Change needed to encourage competition in organic waste treatment, OFT finds

22 Sep 2011 01:41 PM

The OFT has today issued recommendations designed to encourage increased competition and greater efficiency in the treatment of organic waste.

In its market study into the treatment of organic waste in England and Wales the OFT identified a number of barriers to competition related to aspects of economic, environmental and planning regulation, and to the apparent corporate culture of some water and sewerage companies. The market study followed a request to the OFT from Ofwat and the OFT has worked closely with Ofwat throughout the market study.

The report makes a range of recommendations aimed at promoting competition, hence driving efficiency and innovation in the sector.

At the heart of the recommendations are proposed changes to the economic regulation of water and sewerage companies to foster efficiency and help create a level playing field between them and other suppliers of organic waste treatment. The study also recommends greater harmonisation of the environmental regimes applicable to sewage sludge and other organic waste.
In addition, the OFT considers that planning policy proposals currently under consideration could contribute to greater competition.

Sonya Branch, OFT Senior Director of the Services, Infrastructure and Public Markets Group said: 'Our market study, conducted with Ofwat's support, identifies that there is greater scope for competition in the treatment of organic waste, however the current economic regulation, environmental protection and planning regimes are barriers to this competition developing.

'We have therefore today made a number of recommendations to Ofwat and other government bodies that have the potential to tackle these barriers to competition, benefit consumers and drive efficiency and innovation in organic waste treatment.'

The OFT has provisionally decided that a market investigation reference to the Competition Commission would not be appropriate at this time, as it considers that the regulatory barriers and distortions to competition identified in this market study can be better and more proportionately addressed by Ofwat and other government departments acting on the recommendations in this study.

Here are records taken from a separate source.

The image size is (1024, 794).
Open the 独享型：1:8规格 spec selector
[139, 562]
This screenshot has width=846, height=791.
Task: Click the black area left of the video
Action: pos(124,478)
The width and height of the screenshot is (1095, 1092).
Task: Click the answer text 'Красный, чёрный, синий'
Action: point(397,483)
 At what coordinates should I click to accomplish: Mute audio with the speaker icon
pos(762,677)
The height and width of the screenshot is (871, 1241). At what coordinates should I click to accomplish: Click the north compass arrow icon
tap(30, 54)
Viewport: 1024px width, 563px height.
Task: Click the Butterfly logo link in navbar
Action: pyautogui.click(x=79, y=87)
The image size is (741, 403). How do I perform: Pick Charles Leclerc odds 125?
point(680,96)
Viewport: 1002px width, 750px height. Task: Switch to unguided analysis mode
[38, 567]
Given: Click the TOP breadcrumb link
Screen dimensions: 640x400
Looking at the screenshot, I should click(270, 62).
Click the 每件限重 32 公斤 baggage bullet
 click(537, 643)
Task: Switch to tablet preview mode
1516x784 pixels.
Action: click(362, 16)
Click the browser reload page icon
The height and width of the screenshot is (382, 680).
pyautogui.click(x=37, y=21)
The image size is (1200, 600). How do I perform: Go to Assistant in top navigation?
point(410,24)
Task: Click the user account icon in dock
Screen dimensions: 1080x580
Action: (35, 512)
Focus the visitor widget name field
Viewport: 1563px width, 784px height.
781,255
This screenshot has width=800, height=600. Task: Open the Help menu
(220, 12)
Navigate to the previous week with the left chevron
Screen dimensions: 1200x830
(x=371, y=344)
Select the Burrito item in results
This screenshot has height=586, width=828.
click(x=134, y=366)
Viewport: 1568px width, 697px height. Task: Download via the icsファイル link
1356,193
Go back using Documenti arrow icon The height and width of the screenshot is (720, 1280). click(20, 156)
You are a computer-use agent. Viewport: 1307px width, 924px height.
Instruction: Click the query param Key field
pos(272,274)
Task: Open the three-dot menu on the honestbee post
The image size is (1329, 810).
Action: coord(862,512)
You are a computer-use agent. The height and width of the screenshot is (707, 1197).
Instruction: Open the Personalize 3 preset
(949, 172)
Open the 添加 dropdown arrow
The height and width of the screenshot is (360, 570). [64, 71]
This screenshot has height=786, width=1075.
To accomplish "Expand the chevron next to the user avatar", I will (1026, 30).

The OFT is now consulting on this provisional decision.

Further information on the OFT's organic waste market study, including the full scoping document, is available from the market study page.


  1. Written responses to the consultation on the OFT's provisional decision not to refer the matter to the Competition Commission should be sent by 5pm on 27 October 2011 to organicwaste@oft.gsi.gov.uk or to Organic Waste Market Study, Floor 4C, Office of Fair Trading, Fleetbank House, 2 - 6 Salisbury Square, London EC4Y 8JX. 
  2. The OFT launched the market study in January 2011, see launch press notice OFT to examine advanced treatment of organic waste
  3. OFT market studies are carried out under sections 5 to 8 of the Enterprise Act 2002 (EA02) which allow a market-wide consideration and report on both competition and consumer issues. 
  4. Market studies involve an analysis of a particular market with the aim of identifying and addressing any aspects of market failure from competition issues to consumer detriment and the effect of government regulations. Possible results of market studies include enforcement action by the OFT; a reference of the market to the Competition Commission; recommendations for changes in laws and regulations; recommendations to regulators, self-regulatory bodies and others to consider changes to their rules; recommendations to business; campaigns to promote consumer education and awareness; or a clean bill of health. 
  5. Organic waste comes from a number of sources. The main ones are agricultural waste, food waste and sewage sludge. Most organic waste in the UK is from agricultural sources, such as slurries and manure (around 90 million tonnes), around 16 million tonnes is food and drink waste (both from domestic sources and from industrial and commercial sources), with sewage sludge accounting for one to two million tonnes. see note 1 The sector is of strategic significance to the country, given its role in relation to a number of sustainability objectives, including those related to the efficient use of waste and the production of renewable energy.
  6. Ofwat is the economic regulator of water and sewerage companies in England and Wales. It exercises its powers in a way that it judges will protect the interests of consumers, promote value and safeguard future water and sewerage services by allowing efficient companies to carry out their functions properly and finance them. Further information on Ofwat's review of economic regulation in the water and sewerage sectors is available at www.ofwat.gov.uk/future.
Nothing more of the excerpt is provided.